The kind of closed-loop verification likely to be required for autonomous vehicle (AV) safety testing is beyond the reach of traditional test methodologies and discrete verification. Validation puts the autonomous vehicle system to the test in scenarios or situations that the system would likely encounter in everyday driving after its release. These scenarios can either be controlled directly in a physical (closed-course proving ground) or virtual (simulation of predefined scenarios) environment, or they can arise spontaneously during operation in the real world (open-road testing or simulation of randomly generated scenarios).
In AV testing, simulation serves primarily two purposes: to assist the development of a robust autonomous vehicle and to test and validate the AV before release. A challenge arises from the sheer number of scenario variations that can be constructed from each of the above sources due to the high number of variables involved (most of which are continuous). Even with continuous variables discretized, the possible number of combinations becomes practically infeasible to test. To overcome this challenge we propose using reinforcement learning (RL) to generate failure examples and unexpected traffic situations for the AV software implementation. Although reinforcement learning algorithms have achieved notable results in games and some robotic manipulations, this technique has not been widely scaled up to the more challenging real world applications like autonomous driving.
The high level contribution of this research project is to build the framework for automatic scenario testing by using reinforcement learning. In particular, we use an AV simulator to try to cause a crash for an AV. A safe AV is expected to drive safely even in rare driving scenarios. We set up two simulations, one where the RL agent is given a full control over a set of variables, such as weather, position/velocity of an NPC vehicle, and time of day, to try to cause a crash for the AV. In the second version, the NPC vehicle follows a set of fixed waypoints, and the agent is to choose at which velocity it should be driving at each waypoint to cause a collision.
We discovered that in the first simulation, the reinforcement learning agent learned that setting a dense fog disabled the AV’s perception module, which stopped it from moving in the middle of driving. In the second simulation, we noticed that the agent first let the AV follow its trajectory to its destination. When it arrived behind the NPC vehicle, the NPC vehicle traveled at a negative velocity, which the AV did not expect and resulted in a collision.

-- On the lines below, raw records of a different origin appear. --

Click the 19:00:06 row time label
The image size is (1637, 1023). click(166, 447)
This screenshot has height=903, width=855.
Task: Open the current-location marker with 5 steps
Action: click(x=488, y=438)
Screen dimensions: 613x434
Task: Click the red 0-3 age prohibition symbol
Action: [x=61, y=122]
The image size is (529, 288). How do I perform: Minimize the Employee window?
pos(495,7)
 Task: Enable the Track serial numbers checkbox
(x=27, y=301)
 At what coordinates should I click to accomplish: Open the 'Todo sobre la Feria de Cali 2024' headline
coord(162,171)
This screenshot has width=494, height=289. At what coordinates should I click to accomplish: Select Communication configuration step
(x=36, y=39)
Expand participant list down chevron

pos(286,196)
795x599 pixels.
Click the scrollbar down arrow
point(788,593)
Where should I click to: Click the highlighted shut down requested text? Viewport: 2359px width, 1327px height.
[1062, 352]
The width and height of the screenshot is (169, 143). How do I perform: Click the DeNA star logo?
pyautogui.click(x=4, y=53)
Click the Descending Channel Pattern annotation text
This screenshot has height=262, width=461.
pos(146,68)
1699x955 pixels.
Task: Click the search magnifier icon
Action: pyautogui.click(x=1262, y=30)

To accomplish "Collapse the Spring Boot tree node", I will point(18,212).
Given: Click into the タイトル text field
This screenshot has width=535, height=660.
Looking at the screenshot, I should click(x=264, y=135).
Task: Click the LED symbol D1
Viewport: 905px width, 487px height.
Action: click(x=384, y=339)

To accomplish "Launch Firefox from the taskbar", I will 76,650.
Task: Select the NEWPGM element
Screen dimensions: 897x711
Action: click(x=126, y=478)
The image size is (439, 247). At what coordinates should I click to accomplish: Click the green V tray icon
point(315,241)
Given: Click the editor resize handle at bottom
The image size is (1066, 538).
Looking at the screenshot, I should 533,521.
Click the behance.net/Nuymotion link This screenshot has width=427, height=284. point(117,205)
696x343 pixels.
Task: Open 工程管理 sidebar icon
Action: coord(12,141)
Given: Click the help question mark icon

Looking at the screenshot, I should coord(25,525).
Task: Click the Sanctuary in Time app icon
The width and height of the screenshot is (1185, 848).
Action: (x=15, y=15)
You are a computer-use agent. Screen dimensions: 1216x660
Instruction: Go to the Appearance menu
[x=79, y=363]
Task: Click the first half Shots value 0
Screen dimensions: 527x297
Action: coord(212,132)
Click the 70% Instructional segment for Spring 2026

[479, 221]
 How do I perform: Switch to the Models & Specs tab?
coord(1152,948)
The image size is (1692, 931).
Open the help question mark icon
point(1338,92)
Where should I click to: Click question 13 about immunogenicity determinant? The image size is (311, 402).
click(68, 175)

During our experiments, we use Baidu Apollo as our AV. We found out that in the first simulation, the RL agent sets a dense fog that invalidates Apollo’s perception module from recognizing the traffic lights, making it unable to drive. In the second experiment, despite Apollo’s robust AD stack, we were able to cause a direct collision between a non-autonomous NPC vehicle and Apollo. Therefore, we have revealed potential hazardous driving situations that current state-of-the-art autonomous vehicles are likely fail to drive safely. We believe that we have laid the framework for automated safety testing for autonomous vehicles. We hope that this way of safety testing will more widely be adopted in the future.
Today, countless tech corporations and startups are investing billions of dollars to develop autonomous vehicles (AV). In fact, several businesses will deploy their vehicles in the next several years . Alphabet’s autonomous vehicle business, Waymo, recently announced that their commercial self-driving service, Waymo One, will begin to deploy fully driverless cars .
There are mainly two approaches in which traditional approaches for training autonomous vehicles have been taken, depicted in Figure 1. First, autonomous vehicles are driven as many miles as possible in a brute force way to encapsulate as many different driving scenarios as possible. However, the innumerable combinations of the variables involved in driving, such as road geometry, vehicles, pedestrians, and weather, make it infeasible to encounter every possible scenario. For example, take Phantom AI’s rear-end collision in 2018 (link to video). Their L2 Advanced Driving Assistance System (ADAS) was unable to notice a dangerous cut-in by another vehicle and resulted in a crash. Another popular example is Uber’s fetal crash that killed a pedestrian in 2018.
When companies advertise the safety of their autonomous vehicles by the number of miles they have driven, there is one important thing to consider: all companies drive their vehicles in different environments. An AV that drives the same high way a million times will not have been exposed to as many unique driving scenarios as another AV that drove 500 thousand miles in a crowded urban environment, such as New York City or Downtown Los Angeles. Therefore, the lack of unified safety testing method for AVs make it ambiguous to compare safety across multiple autonomous vehicles. For instance, a DMV report in 2018 shows that the number of human engagements in Waymo has decreased dramatically from 64% in 2015 to 0.09% in 2018, shown in Figure 2. However, not all miles are equal since every company drives their AVs in different areas. These examples reveal that the brute force training approach to cover unique scenarios is just not sufficient.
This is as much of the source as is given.